Saved entries:
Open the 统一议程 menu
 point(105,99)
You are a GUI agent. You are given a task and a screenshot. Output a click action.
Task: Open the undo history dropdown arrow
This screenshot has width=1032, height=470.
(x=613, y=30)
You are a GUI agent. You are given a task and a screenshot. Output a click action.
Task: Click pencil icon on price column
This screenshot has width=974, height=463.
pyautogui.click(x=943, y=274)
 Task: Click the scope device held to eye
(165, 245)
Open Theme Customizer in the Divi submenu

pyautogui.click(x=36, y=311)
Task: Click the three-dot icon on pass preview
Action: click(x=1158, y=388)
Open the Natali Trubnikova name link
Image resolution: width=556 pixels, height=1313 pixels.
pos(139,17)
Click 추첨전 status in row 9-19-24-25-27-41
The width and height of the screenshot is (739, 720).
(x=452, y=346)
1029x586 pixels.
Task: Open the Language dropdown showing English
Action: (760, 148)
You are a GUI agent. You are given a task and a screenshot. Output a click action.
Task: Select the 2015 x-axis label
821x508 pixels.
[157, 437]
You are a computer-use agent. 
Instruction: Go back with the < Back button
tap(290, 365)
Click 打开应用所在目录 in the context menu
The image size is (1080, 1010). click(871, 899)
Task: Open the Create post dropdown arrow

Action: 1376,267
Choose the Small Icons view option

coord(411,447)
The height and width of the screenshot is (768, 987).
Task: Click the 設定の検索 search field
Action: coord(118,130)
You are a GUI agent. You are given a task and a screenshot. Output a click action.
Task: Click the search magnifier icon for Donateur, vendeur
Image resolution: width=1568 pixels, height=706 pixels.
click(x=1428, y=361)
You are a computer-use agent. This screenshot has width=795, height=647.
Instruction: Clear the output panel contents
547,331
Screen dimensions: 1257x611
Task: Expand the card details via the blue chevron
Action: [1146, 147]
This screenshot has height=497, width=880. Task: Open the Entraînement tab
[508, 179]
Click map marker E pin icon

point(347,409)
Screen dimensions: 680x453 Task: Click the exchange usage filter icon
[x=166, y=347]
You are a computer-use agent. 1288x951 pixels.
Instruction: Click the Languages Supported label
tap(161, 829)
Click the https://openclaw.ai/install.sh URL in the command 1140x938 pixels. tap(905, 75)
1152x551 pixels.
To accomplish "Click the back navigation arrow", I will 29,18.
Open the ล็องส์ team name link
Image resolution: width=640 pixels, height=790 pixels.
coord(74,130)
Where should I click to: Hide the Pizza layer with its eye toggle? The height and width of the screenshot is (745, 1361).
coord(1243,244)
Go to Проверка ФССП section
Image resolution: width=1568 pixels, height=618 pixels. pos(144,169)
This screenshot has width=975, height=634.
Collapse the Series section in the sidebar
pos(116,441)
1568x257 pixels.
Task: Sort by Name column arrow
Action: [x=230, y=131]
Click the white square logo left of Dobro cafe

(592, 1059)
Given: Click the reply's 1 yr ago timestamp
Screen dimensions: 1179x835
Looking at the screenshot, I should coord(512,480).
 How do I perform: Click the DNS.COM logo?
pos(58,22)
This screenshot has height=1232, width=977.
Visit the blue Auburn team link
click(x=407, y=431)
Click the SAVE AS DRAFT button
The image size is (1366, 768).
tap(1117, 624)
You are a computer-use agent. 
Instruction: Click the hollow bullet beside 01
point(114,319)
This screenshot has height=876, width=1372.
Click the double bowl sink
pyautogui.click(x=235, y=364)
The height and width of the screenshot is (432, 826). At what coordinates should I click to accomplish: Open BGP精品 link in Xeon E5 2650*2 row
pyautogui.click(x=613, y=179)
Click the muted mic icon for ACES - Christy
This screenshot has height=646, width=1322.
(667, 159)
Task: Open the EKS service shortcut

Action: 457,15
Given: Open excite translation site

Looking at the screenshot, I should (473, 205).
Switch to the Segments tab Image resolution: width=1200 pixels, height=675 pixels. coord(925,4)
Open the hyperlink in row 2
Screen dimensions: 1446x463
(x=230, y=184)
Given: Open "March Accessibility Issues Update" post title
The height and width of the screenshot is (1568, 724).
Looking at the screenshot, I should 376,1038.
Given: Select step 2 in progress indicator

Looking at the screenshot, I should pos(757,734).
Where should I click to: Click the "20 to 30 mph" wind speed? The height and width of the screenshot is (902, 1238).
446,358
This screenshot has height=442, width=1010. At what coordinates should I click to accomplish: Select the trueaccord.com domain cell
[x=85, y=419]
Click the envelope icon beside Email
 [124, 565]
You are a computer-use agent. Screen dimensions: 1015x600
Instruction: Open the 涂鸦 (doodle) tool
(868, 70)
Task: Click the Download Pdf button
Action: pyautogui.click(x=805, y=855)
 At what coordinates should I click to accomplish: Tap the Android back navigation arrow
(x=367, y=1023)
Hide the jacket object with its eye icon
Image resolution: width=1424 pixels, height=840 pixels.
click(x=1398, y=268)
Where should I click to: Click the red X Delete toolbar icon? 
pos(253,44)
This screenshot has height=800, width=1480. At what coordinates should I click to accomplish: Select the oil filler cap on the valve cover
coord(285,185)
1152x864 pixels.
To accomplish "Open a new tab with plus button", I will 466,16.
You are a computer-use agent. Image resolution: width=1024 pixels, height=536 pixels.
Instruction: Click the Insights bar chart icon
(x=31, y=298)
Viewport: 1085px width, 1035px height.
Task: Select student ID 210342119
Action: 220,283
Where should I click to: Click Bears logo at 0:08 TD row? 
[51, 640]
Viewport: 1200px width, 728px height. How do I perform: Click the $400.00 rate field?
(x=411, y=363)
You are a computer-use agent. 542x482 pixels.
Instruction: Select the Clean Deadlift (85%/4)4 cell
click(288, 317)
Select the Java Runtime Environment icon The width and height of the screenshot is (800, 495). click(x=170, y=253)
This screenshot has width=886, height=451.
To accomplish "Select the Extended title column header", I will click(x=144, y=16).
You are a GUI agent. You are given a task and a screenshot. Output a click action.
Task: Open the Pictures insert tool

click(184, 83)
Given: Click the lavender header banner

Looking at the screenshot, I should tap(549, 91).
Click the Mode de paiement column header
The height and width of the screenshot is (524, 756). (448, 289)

Problem description:
Give an exact copy of the lines above, from the top of the records to the line that contains "Task: Click pencil icon on price column", taking in both ends.

Exercise result:
Open the 统一议程 menu
 point(105,99)
You are a GUI agent. You are given a task and a screenshot. Output a click action.
Task: Open the undo history dropdown arrow
This screenshot has width=1032, height=470.
(x=613, y=30)
You are a GUI agent. You are given a task and a screenshot. Output a click action.
Task: Click pencil icon on price column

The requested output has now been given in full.